(Recorded data)
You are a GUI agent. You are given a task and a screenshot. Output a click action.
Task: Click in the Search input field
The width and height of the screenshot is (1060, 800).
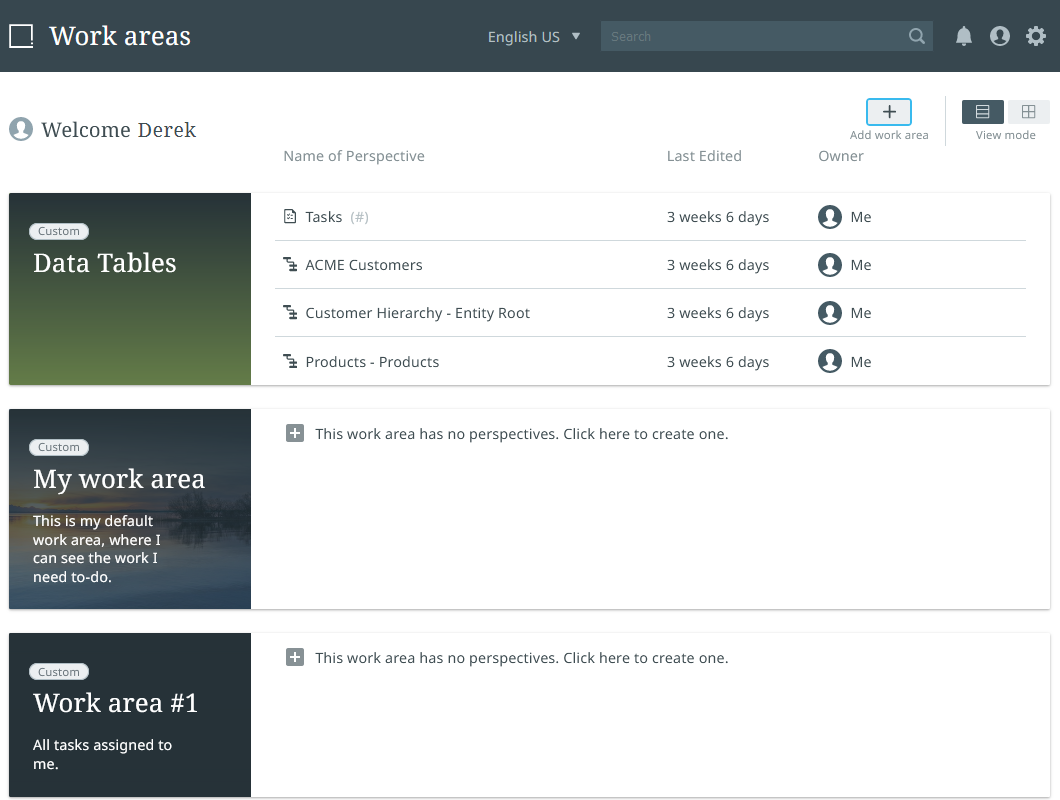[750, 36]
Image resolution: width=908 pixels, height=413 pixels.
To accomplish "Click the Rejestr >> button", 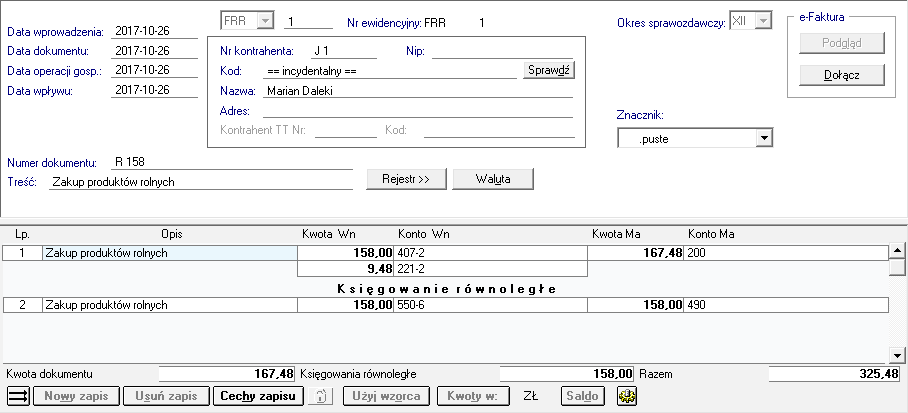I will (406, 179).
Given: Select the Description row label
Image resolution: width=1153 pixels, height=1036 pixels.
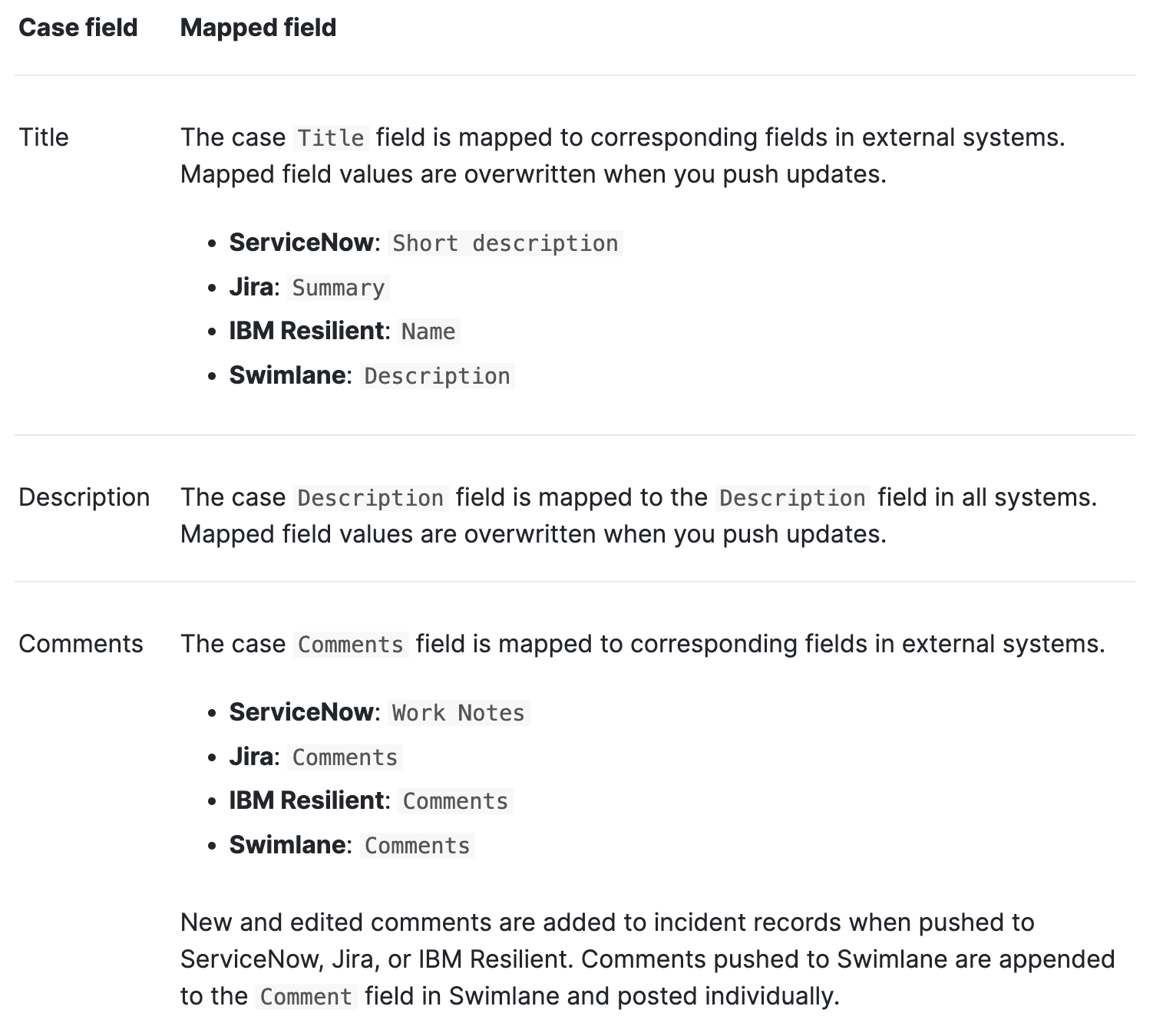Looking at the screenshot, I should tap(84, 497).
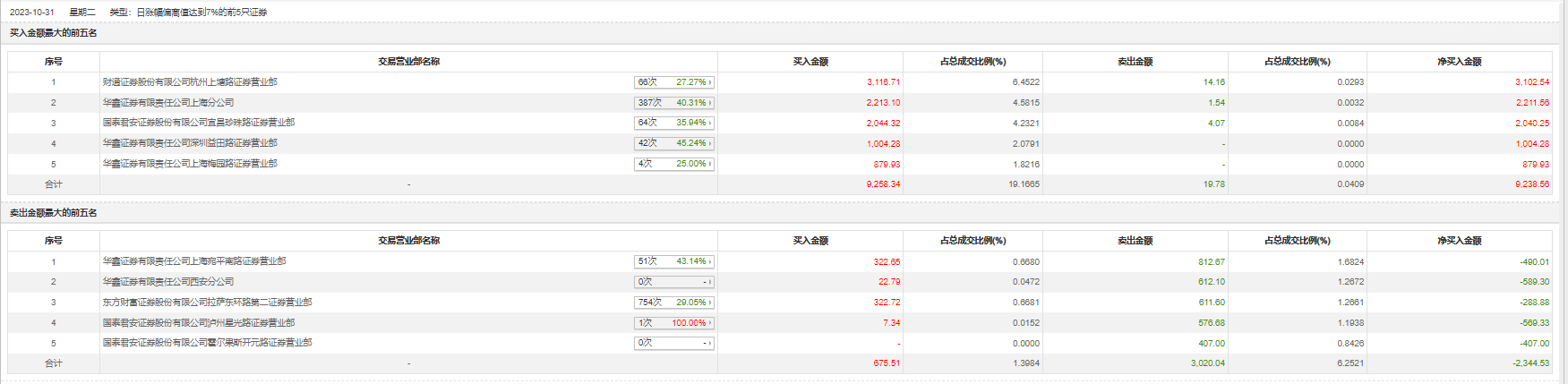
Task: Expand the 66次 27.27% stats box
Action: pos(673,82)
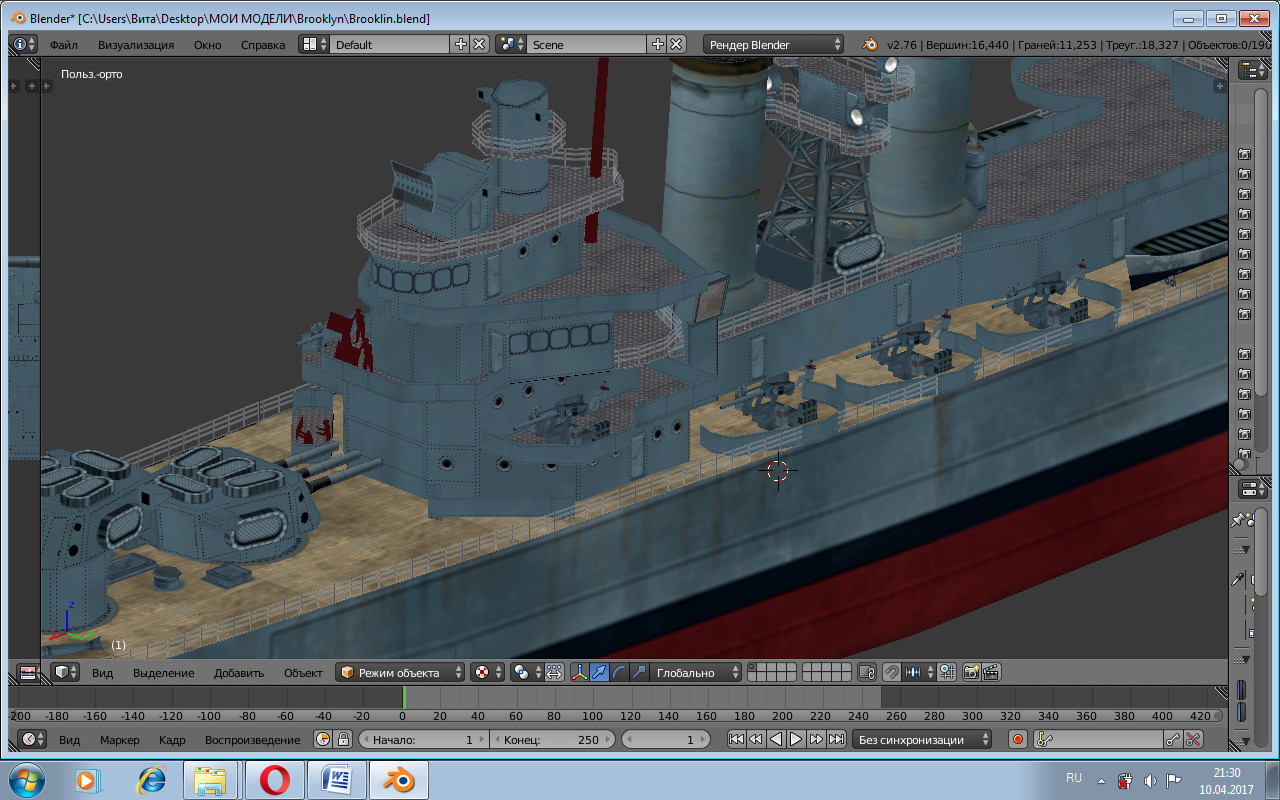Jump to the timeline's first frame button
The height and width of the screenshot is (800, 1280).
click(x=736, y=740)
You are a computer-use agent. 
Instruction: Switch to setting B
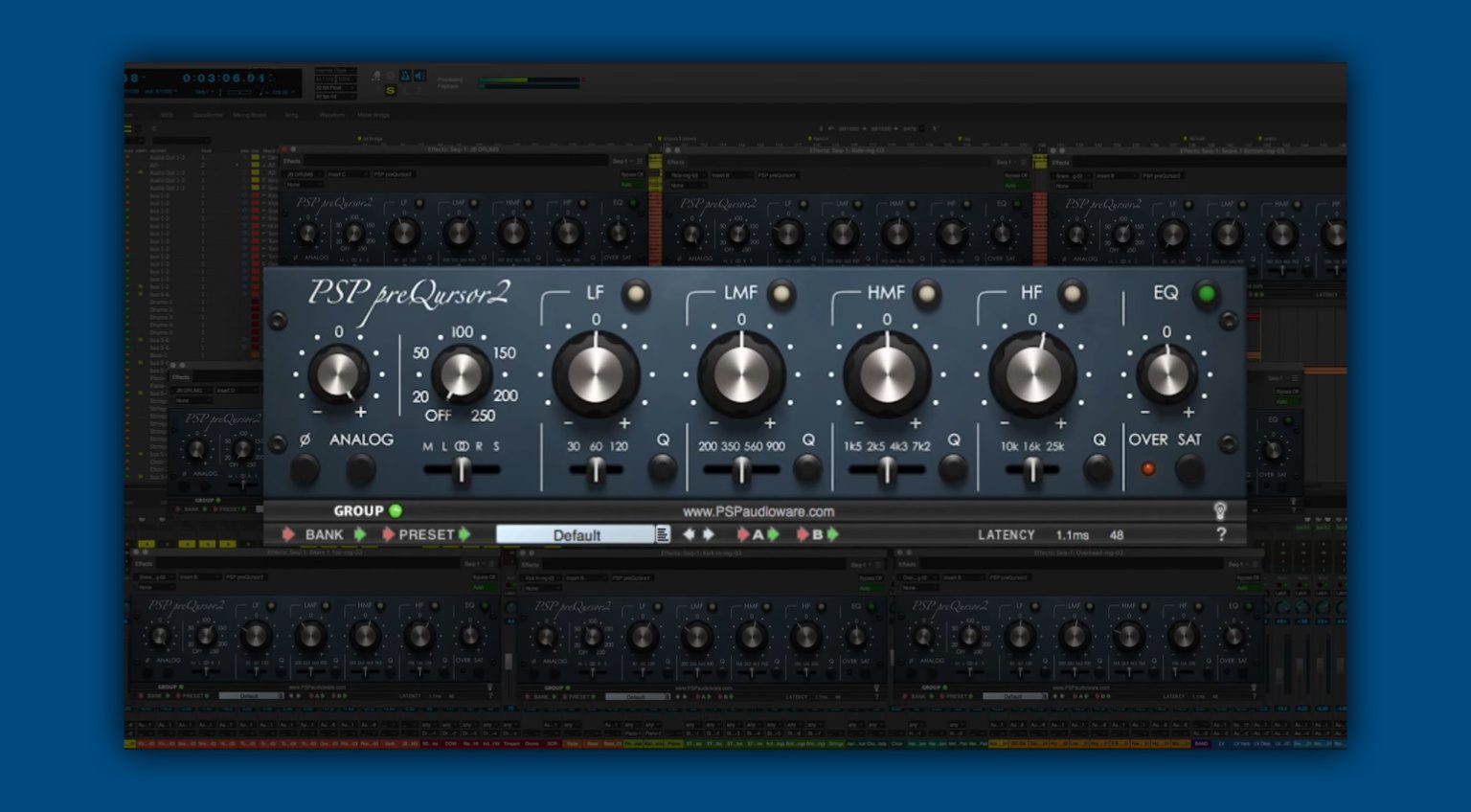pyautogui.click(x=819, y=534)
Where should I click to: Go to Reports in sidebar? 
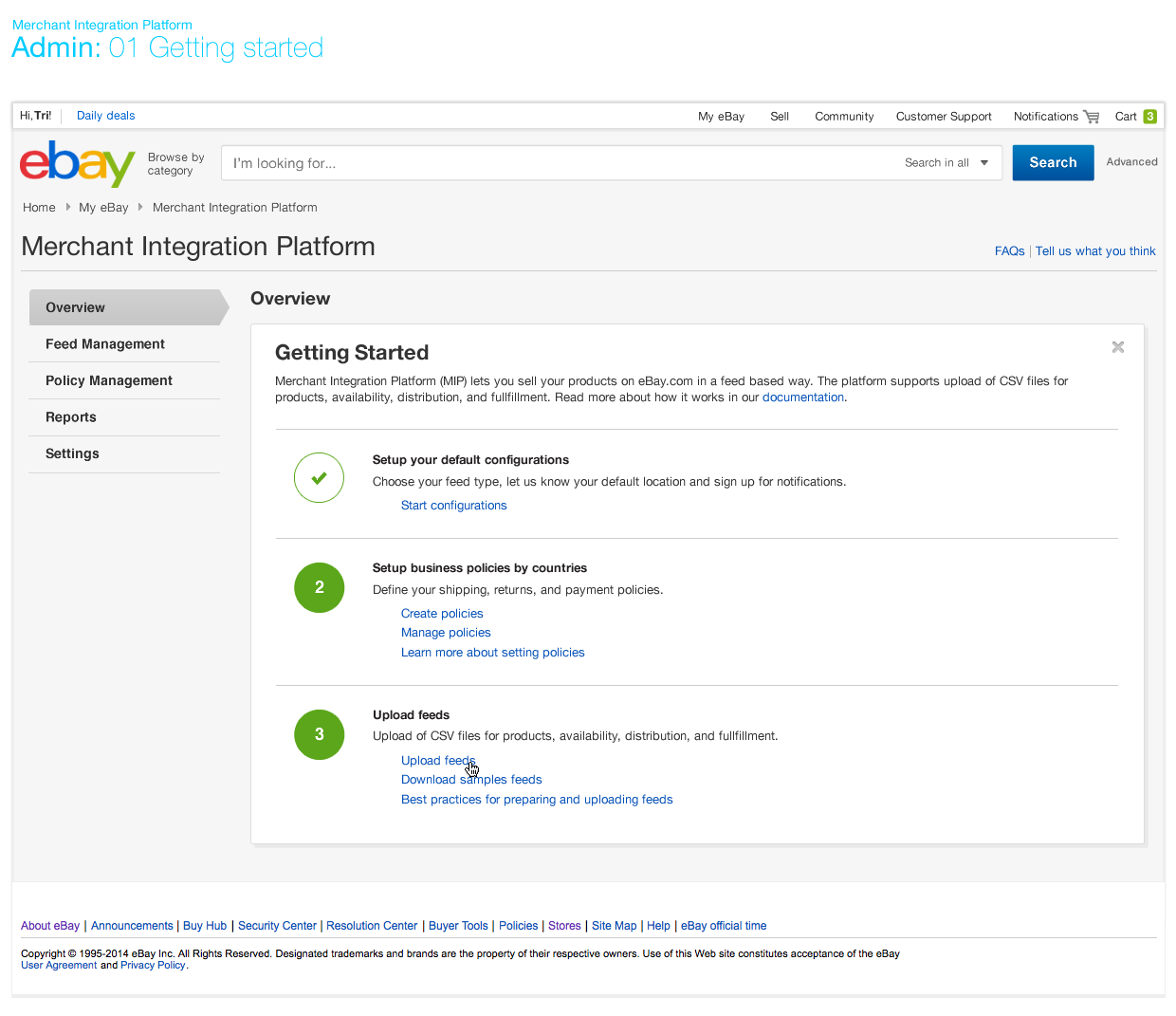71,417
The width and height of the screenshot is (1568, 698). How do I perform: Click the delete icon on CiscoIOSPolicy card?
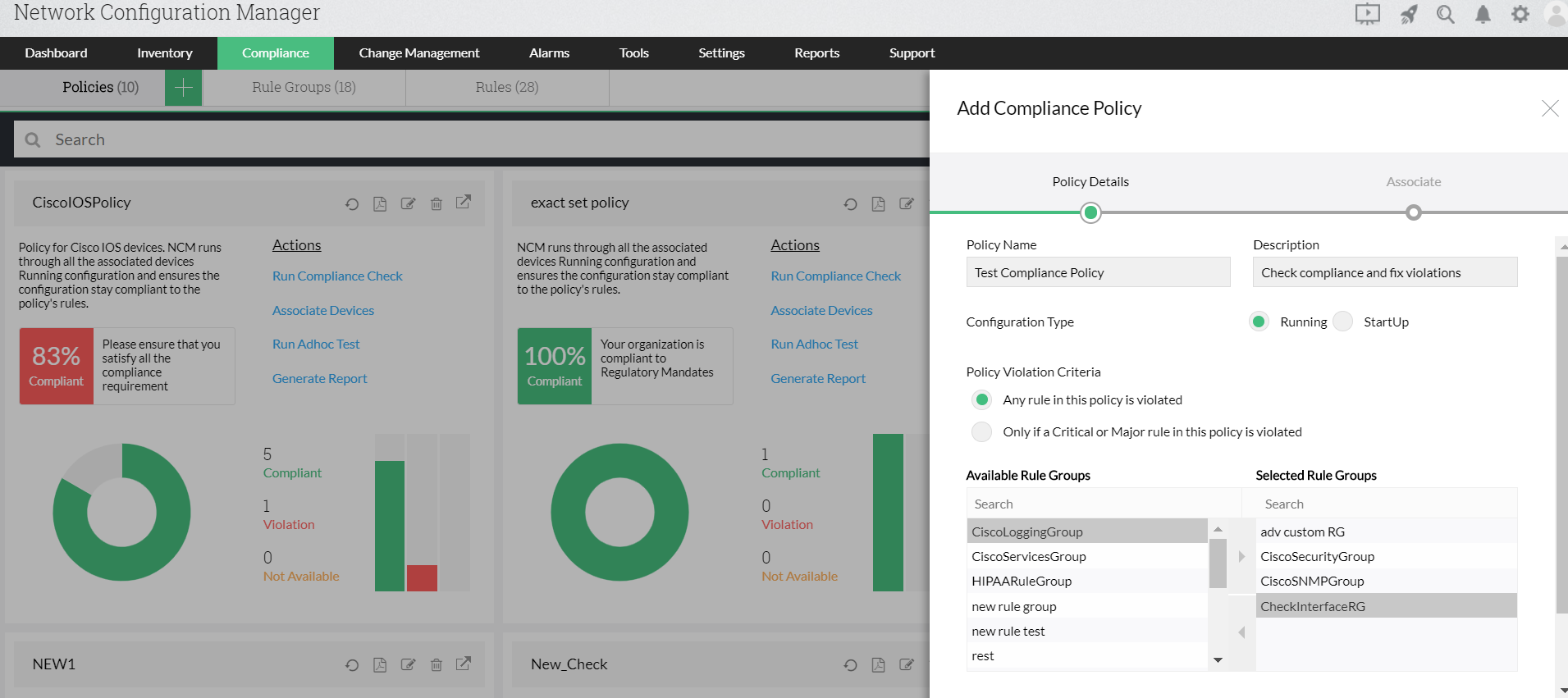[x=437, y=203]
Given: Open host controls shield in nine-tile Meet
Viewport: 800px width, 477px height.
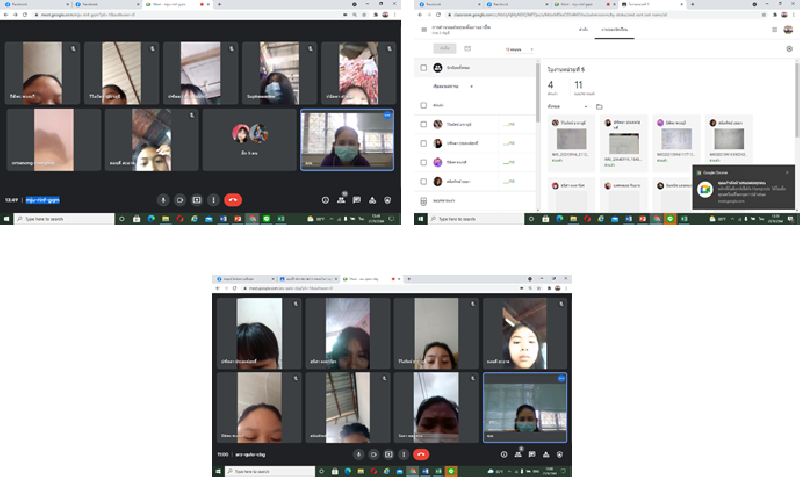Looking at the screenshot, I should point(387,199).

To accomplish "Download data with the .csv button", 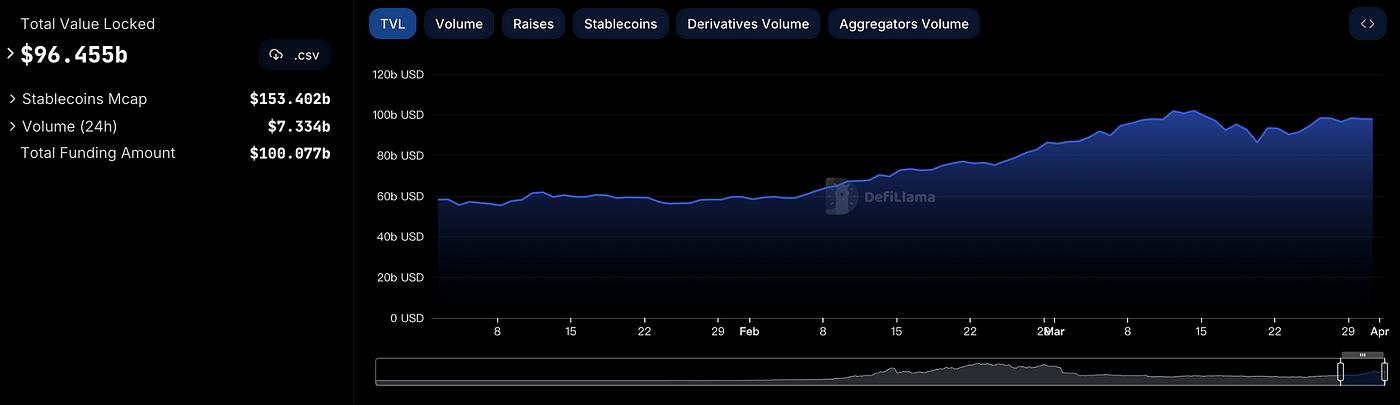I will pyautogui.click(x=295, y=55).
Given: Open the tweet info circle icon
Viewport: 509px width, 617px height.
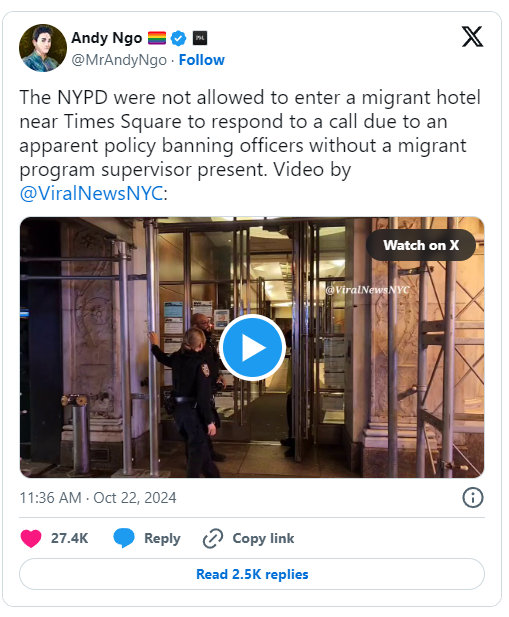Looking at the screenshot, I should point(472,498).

▶ Assignment: Number of lines holding "agent" in the data: give it, with nothing else.

▶ Expected answer: 2